Eleventh Circuit Confirms Low Floor for Copyright in Laminate Flooring Case



       The Eleventh Circuit recently reversed a district court ruling that a design for    
laminated  flooring was not original enough to be copyrighted in Home Legend, LLC v. Mannington Mills, Inc., 784 F.3d 1404 (11th. Cir. 2015).
   
     The district court had granted summary judgment in favor of Home Legend, the accused infringer.  Both companies design laminate wood flooring which consists of wood fiber board with a decorative layer of paper glued on top.

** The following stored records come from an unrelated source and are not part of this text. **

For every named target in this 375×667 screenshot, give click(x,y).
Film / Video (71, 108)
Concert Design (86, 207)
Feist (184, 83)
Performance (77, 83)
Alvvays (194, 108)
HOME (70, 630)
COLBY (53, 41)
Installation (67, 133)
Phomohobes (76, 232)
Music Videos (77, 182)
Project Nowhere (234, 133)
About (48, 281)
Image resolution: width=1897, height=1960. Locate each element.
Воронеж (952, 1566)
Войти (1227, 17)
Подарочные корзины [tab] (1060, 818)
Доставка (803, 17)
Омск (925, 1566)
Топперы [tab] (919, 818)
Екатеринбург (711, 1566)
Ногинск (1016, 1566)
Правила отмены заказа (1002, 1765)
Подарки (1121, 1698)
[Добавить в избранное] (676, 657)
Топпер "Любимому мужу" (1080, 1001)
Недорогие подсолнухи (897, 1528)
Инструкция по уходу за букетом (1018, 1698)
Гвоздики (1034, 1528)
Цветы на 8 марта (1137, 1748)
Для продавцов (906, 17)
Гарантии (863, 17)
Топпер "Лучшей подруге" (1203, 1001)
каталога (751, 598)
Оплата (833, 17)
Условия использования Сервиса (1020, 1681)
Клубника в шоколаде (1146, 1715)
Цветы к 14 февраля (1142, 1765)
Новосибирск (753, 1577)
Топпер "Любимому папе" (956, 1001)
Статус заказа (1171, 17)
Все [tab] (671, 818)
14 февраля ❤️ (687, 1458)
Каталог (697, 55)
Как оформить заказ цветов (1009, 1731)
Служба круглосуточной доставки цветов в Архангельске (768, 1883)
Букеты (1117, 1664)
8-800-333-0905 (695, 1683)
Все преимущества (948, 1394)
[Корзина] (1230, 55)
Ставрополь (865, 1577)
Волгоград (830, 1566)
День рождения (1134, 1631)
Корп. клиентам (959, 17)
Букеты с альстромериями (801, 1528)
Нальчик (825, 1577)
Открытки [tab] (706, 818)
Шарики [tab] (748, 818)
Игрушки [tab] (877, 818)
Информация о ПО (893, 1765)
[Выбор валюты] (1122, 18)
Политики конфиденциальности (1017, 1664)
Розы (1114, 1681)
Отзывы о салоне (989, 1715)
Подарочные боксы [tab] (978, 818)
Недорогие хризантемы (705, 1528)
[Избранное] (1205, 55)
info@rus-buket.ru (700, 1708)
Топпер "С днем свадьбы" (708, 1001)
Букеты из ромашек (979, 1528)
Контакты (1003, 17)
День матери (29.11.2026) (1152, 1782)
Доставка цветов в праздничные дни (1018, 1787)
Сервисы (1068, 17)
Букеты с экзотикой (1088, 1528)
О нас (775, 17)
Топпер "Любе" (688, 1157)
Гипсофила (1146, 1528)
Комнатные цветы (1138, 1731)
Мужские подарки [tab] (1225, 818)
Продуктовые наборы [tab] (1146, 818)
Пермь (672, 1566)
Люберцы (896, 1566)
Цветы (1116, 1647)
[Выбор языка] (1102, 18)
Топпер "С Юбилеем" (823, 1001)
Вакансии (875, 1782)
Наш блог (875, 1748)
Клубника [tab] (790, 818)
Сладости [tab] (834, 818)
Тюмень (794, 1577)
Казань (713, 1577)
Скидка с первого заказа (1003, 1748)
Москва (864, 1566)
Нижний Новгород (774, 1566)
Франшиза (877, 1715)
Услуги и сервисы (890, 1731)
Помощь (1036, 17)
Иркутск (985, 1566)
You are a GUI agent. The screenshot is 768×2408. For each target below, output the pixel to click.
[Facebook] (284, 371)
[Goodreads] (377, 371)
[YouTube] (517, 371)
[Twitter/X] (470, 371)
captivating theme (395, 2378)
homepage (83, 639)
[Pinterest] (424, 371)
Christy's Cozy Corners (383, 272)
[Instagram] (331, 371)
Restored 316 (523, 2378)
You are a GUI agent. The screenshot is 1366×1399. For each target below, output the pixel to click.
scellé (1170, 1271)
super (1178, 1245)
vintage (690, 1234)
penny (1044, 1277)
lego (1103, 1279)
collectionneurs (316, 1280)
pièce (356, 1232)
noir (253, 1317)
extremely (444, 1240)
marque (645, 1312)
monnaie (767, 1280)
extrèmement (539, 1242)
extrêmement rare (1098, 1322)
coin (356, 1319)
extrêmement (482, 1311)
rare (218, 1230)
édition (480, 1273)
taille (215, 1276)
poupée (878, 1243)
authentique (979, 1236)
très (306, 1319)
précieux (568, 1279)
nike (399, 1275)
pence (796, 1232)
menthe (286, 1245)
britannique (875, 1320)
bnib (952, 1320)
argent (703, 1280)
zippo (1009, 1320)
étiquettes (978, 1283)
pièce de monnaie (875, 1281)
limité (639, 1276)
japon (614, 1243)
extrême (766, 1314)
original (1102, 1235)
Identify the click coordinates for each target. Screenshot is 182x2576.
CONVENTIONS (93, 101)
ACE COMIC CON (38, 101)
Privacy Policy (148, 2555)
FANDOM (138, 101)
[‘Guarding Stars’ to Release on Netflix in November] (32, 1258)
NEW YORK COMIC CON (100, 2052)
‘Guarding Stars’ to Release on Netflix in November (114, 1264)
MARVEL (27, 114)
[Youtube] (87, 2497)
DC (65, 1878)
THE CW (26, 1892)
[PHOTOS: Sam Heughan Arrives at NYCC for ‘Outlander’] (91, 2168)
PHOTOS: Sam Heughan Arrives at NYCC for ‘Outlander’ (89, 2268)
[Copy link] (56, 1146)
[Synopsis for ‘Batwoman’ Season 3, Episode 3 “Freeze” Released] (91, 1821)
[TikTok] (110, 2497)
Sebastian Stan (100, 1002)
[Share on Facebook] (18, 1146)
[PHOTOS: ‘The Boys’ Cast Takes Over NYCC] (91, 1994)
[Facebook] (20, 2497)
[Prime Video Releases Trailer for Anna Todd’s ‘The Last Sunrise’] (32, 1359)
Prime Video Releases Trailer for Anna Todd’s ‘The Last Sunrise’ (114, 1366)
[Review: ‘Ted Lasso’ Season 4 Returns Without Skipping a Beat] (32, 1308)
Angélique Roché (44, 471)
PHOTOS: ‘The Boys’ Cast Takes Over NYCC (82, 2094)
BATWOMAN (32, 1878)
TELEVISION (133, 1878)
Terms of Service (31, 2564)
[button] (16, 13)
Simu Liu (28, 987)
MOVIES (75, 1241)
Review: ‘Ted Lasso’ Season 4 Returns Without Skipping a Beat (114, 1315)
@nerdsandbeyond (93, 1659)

Mannington Mills copyrighted a design called "Glazed Maple" which consisted of a digital photograph of fifteen stained and supposedly worn wood planks.  The evidence showed that the design is actually raw wood modified to appear worn over 20-30 years to create a rustic look, using hand tools to gouge the wood and stain applied unevenly to show "wear and tear."  Then the planks were arranged and photographed.  After registering the copyright Mannington discovered that Home Legend was selling flooring it contends is "virtually identical" to the Glazed Maple design. 

      Home Legend argued that the copyright should be thrown out because it covered subject matter that was not eligible for copyright.  First, it argued that the design lacked the requisite originality to be considered an original work of authorship under Section 102(a) of the Copyright Act.  The Eleventh Circuit held that the floor design was original enough for copyright, noting that for purposes of copyright law originality only requires "independent creation" by the author "plus a modicum of creativity."  The district court found that the design merely depicted elements found in nature.  However, the Eleventh Circuit noted that the photographs were not merely of the raw wood grain, which would not be original, but consisted of raw wood that had been worked to resemble what the designers thought aged wood "might" look like.  Thus, the creative element necessary was present in the design.  Moreover, the court noted that the designers had specifically chosen certain planks and arranged them in a way they deemed most aesthetically worthy of an old rustic hardwood floor.  Thus, enough creative effort had been exerted to satisfy the originality requirement. 

      Home Legend also argued that the decorative paper image of maple was inseparable from a useful article, the wood flooring fiberboard to which it was attached.  Section 101 of the Copyright Act states that the design of a useful article is only copyrightable as a pictorial, graphic or sculptural work if the design incorporates features that can be identified separately from and are capable of existing independently of the utilitarian aspects of the article.  The court below had reasoned that neither the flooring nor the design layer would be marketable without the other, and thus it is inseparable.  The district court reasoned that a photo of a wood floor could only be sold attached to floorboard.  However, the court noted that separability means that the design is either physically severable from the utilitarian article or conceptually severable.  Here, clearly the paper designs glued onto the flooring are interchangeable with others, and therefore obviously physically severable.  It was also conceptually severable, according to the court, because the design could conceivably attached to something besides flooring, such as wallpaper.   

     The court concluded by noting that the copyright for the design is not that strong, because the features of each individual plank in the photo are not copyrightable because this merely shows the features of the underlying wood (although this seems at odds with the court's description of the creative work that went into working on each plank).  Therefore the design is a derivative work (the strongest protection is for a creative work, second is for a derivative work, and third is for a compilation).  Therefore only identical or near-identical copies infringe the trademark.  It would not be infringing to use similar efforts to create and aged maple design.